The only allowable procedures for making a substantive change to a judgment are a contradictory motion for new trial filed by the parties or by the court on its own motion pursuant to La. C.C.P. art. 1971; amendment by consent of the parties; or a timely appeal. First NBC Bank, 2021-1210 at p. 4, n.5. 353 So.3d at 196, n.5.
The July 25, 2022 amended judgment made substantive changes to the April 19, 2022 judgment, in that it dismissed plaintiffs’ claims against additional defendants not named in the first judgment. Because it made substantive changes, it could only be accomplished pursuant to a motion for new trial, consent of the parties, or a timely appeal. As the changes were not made in accordance with the only allowable procedures for doing so, the July 25, 2022 amended judgment is absolutely null and without effect, and we will only consider plaintiffs’ appeal of the April 19, 2022 judgment.
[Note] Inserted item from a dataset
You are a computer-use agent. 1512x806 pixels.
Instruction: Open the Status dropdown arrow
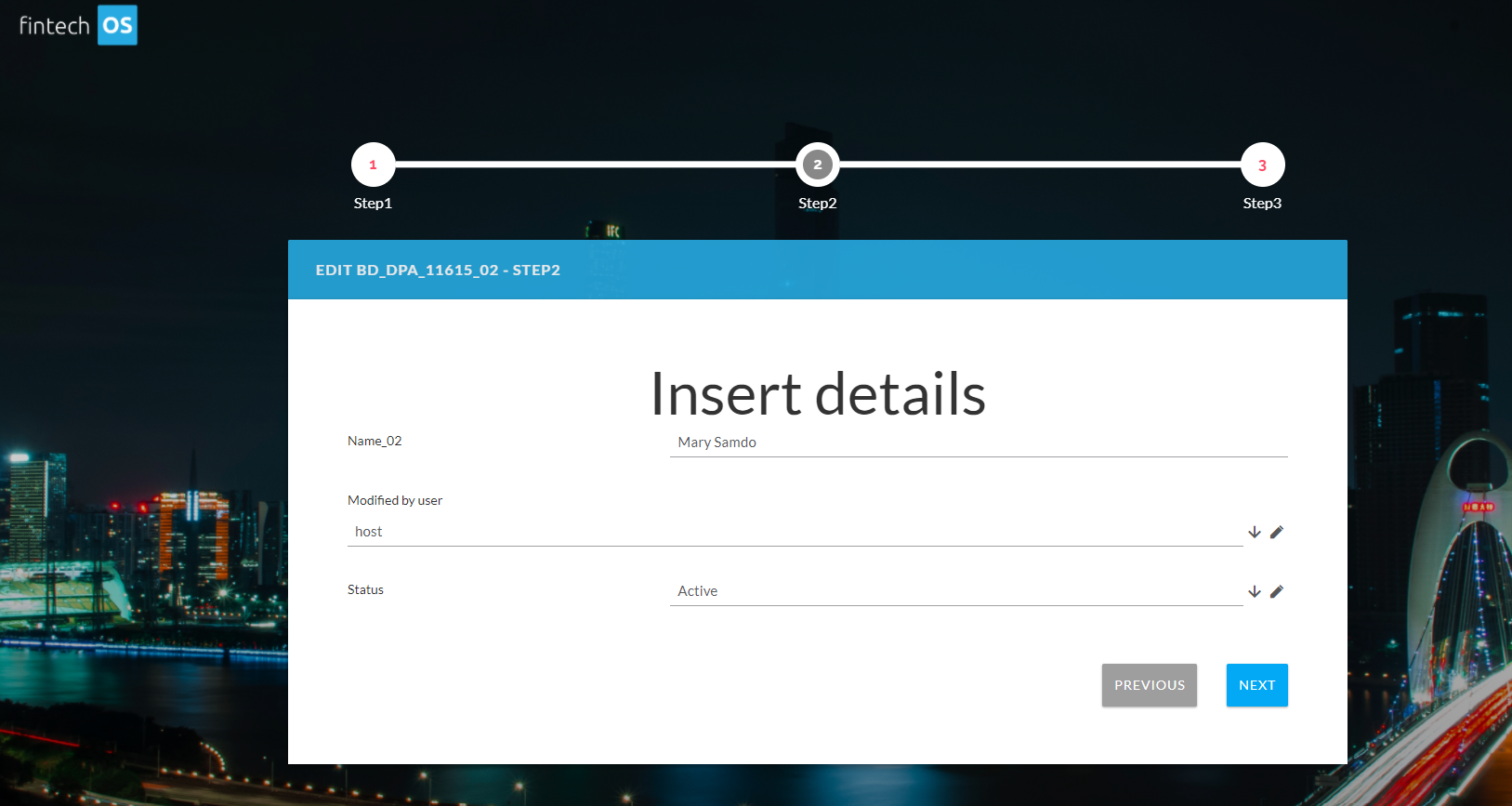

See Duncan v. Gauthier, 2021-0220, p. 8 (La.App. 1 Cir. 10/28/21), 332 So.3d 1191, 1197 (The addition of a party to a judgment is considered a substantive change).
Exception of Prescription
[5, 6] Louisiana Civil Code Article 3492 provides that delictual actions are subject to a liberative prescription of one year, which commences to run from the day injury or damage is sustained. Arnouville v. Crowe, 2016-0046, p. 7 (La.App. 1 Cir. 9/16/16), 203 So.3d 479, 485. The objection of prescription may be raised by a peremptory exception. La. C.C.P. art. 927(A)(1). At the trial of a peremptory exception pleaded at or prior to trial, evidence may be introduced to support or controvert any of the objections pleaded, when the grounds thereof do not appear from the petition. La. C.C.P. art. 931. Generally, in the absence of evidence, the exception of prescription must be decided based upon the facts alleged in the petition, which must be accepted as true. Arnouville, 2016-0046 at p. 7, 203 So.3d at 485. The burden of proving prescription ordinarily lies with the party raising the exception; however, if prescription is evident from the face of the petition, the burden shifts to the plaintiff to show that the action has not prescribed. T.S v. Congregation of Holy Cross Southern Province, Inc., 2022-01826, p. 7 (La. 6/27/23), 366 So.3d 64, 70.
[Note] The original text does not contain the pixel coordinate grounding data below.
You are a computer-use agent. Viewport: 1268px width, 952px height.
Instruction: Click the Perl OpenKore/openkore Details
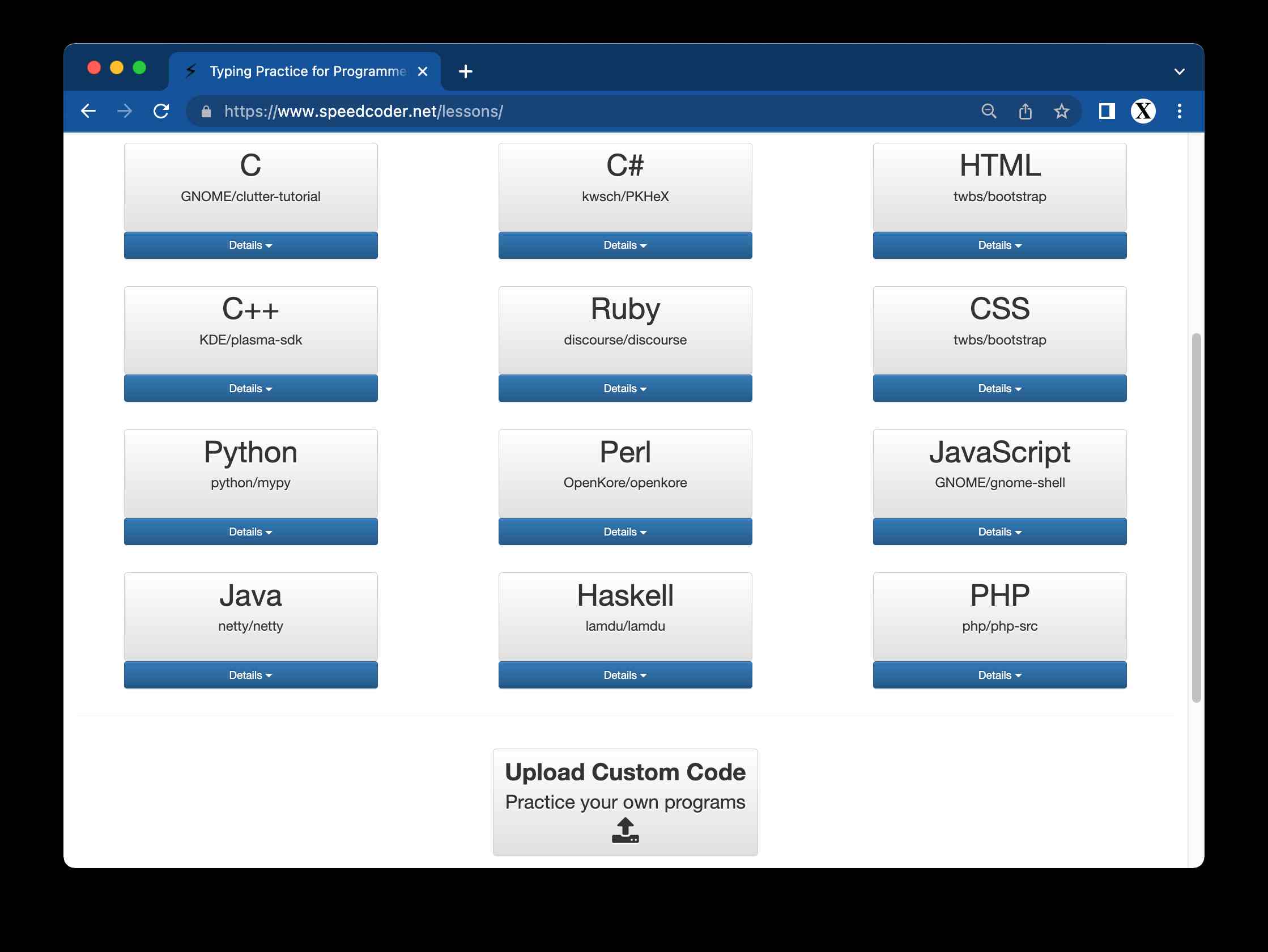pyautogui.click(x=624, y=531)
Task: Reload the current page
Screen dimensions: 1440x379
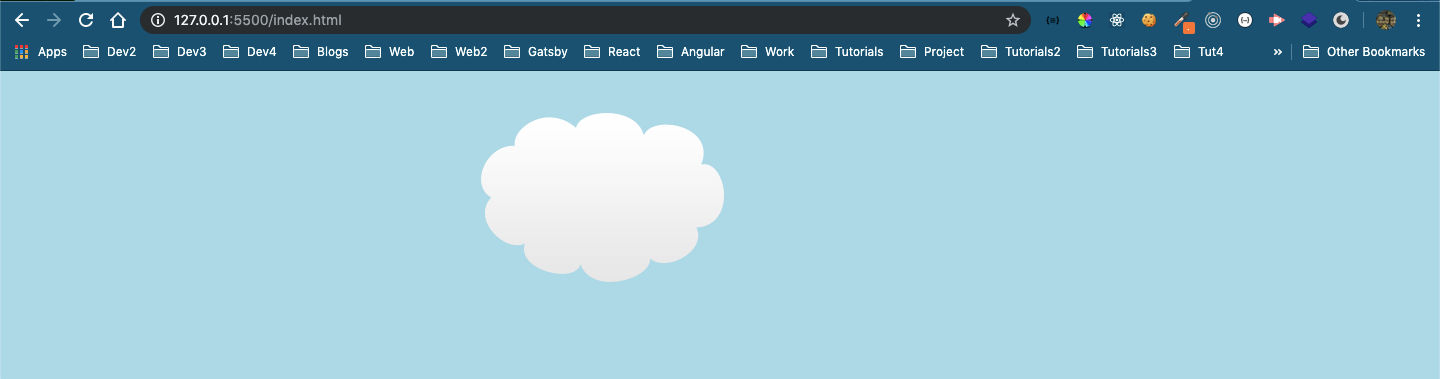Action: (x=86, y=20)
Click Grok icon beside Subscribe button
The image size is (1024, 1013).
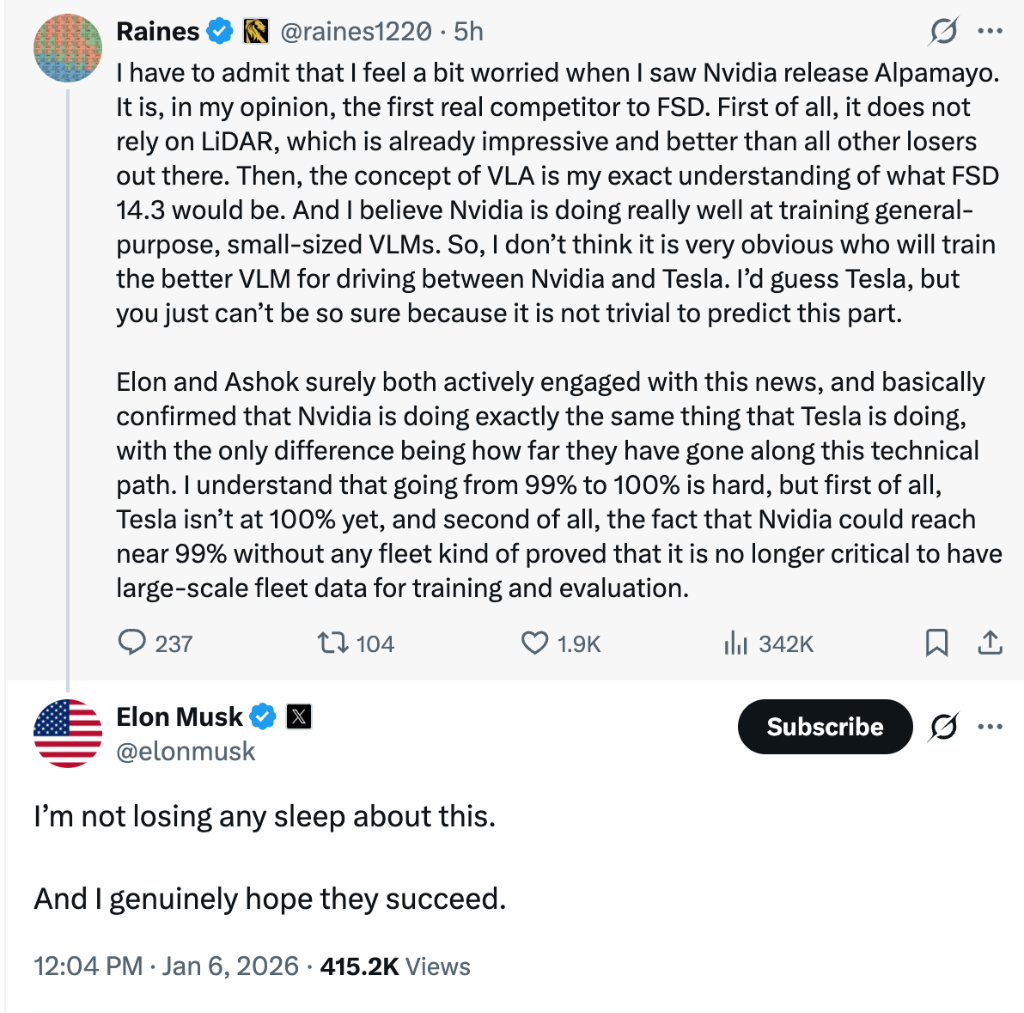coord(941,727)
[7–9] 7Appellate review of a judgment ruling on an exception of prescription depends on the manner in which the exception is heard. Thurman v. Aguilar, 2021-1513, p. 11 (La.App. 1 Cir. 6/22/22), 343 So.3d 806, 816, writ denied, 2022-01109 (La. 11/1/22), 349 So.3d 8. Where, as here, no evidence has been introduced to support or controvert the exception of pre- scription, the issue of prescription turns upon the proper application and interpretation of statutory law, and the exception presents a question of law subject to the de novo standard of review. Thurman, 20214513 at p. 11, n.13, 343 So.3d at 816, n. 13. Under the de novo standard of review, judgment is rendered on the record, without deference to the legal conclusions of the tribunal below. Id.
Guarino attached several exhibits related to the federal suit to the memorandum in support of his exceptions. However, documents attached to memoranda do not constitute evidence and cannot be considered, even if physically placed in the record. See Denoux v. Vessel Management Services, Inc., 2007-2143, p. 5-6 (La. 5/21/08), 983 So.2d 84, 88.
[10] Here, the face of the November 17, 2021 petition shows that plaintiffs’ claims were not filed within one year of the accident. The petition asserts claims for damages resulting from a May 7, 2020 accident, and although it states that a federal suit was filed on May 6, 2021 and was later dismissed for lack of subject matter jurisdiction, there is no allegation that the defendants were served within the prescriptive period so as to interrupt prescription. Thus, plaintiffs’ petition is prescribed on its face, and plaintiffs have the burden of proving, by a preponderance of the evidence, that their claims are not prescribed. See Thurman, 2021-1513 at p. 11, 343 So.3d at 816. In opposing Guarino’s exception of prescription, plaintiffs assert that prescription was interrupted by the timely filing of the federal suit with an immediate request for service on all named defendants. No evidence was offered in support of plaintiffs’ opposition.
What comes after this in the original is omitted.